If the customer is lost early in the process due to a lack of brand continuity, the prospects for a successful restructuring diminish. Too often, retailers are seeking going concern buyers for the business or the brand after critical infrastructure and programs have been compromised, resulting in a substantial decrease in value.
The challenge of balancing brand and inventory values has been evident in a number of transactions over the past few years, including Aeropostale, Gymboree, Payless, and The Limited. In each case, store closing sales were held to right-size the lease portfolio, and the company emerged from Chapter 11 as a viable going concern business.
Another retailer, Target, announced in 2015 that it would exit the Canadian market and close more than 130 underperforming stores.

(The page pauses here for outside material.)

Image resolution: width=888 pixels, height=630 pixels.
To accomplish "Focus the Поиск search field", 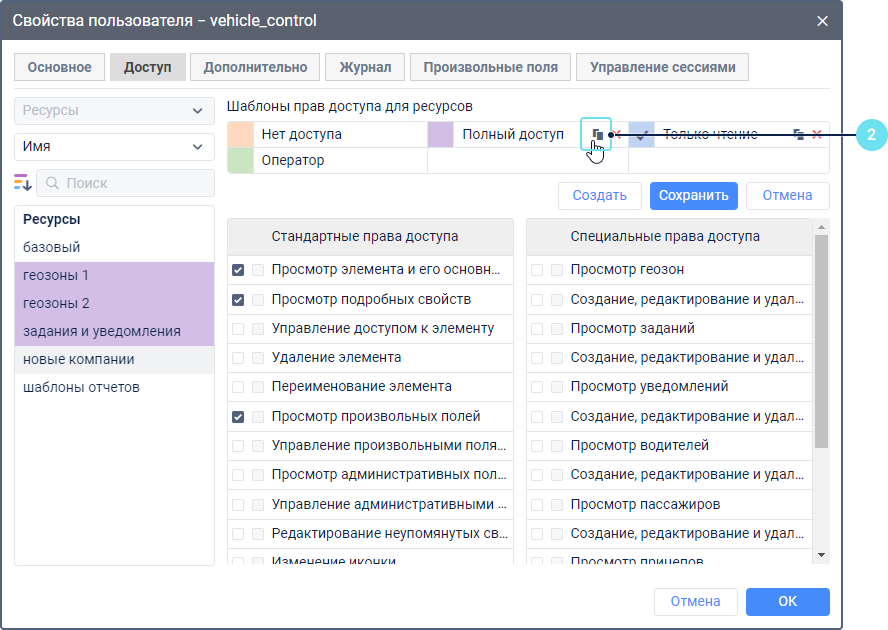I will click(x=135, y=183).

Given the scale of the closings and the fact that Target is a multinational brand, the news was not only covered extensively in the United States but was also carried internationally. Target recognized that its Canadian brick-and-mortar operations had not succeeded, so it shed underperforming assets and refocused on the United States, where it is investing $7 billion in stores and its website, and on other markets. As evidenced by its strong performance in the U.S. and elsewhere since then, the brand benefited from a well-run sale that mitigated negative press and allowed Target to continue to meet customer expectations elsewhere.
Vestis Retail Group, too, benefited from rationalizing its Sports Chalet, Bob’s, and Eastern Mountain Sports holdings, which were ultimately purchased by Sports Direct. Taking advantage of Chapter 11 protections was essential to Vestis shedding many of the underperforming stores under the Sports Chalet banner and addressing underperforming Bob’s and EMS locations to form a leaner operation. Today, both Bob’s and Eastern Mountain Sports continue to operate with little lasting detrimental impact to their brands, despite closing stores.

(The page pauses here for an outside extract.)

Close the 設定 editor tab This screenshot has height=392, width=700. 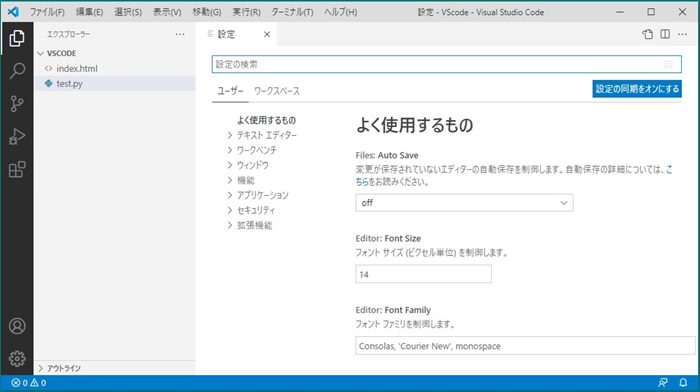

Most recently, the Brookstone case perfectly exemplified a retailer that conducted store closing sales while retaining significant brand value. The company decided to immediately commence store closing sales at all of its mall-based locations when it filed Chapter 11 in August, while maintaining its airport store locations and its e-commerce and wholesale businesses. Concurrently, the company explored an M&A transaction for its remaining assets.
The strategy worked. Multiple financial buyers expressed intense interest in the company’s intellectual property, ultimately resulting in a bidding war. After entering into an agreement to market its intellectual property backed by a $56.35 million stalking horse bid, the final result was a far more robust $72.2 million sale to Bluestar Alliance and Apex Digital. The Brookstone case exemplifies how much value a retailer’s IP can generate, even after an aggressive store closing sale.
Brick-and-mortar retailers that are unable to adapt their businesses to changing consumer preferences and are saddled with debt they are unable to service are likely to be faced with a restructuring scenario. They should consider the balance between tangible asset value and the more volatile brand value to yield the best possible outcome. By understanding how to maintain a consistent customer experience and brand identity, even during store closing sales, a retailer can significantly increase the likelihood of a successful outcome, achieving maximized inventory recovery along with strong brand value retention.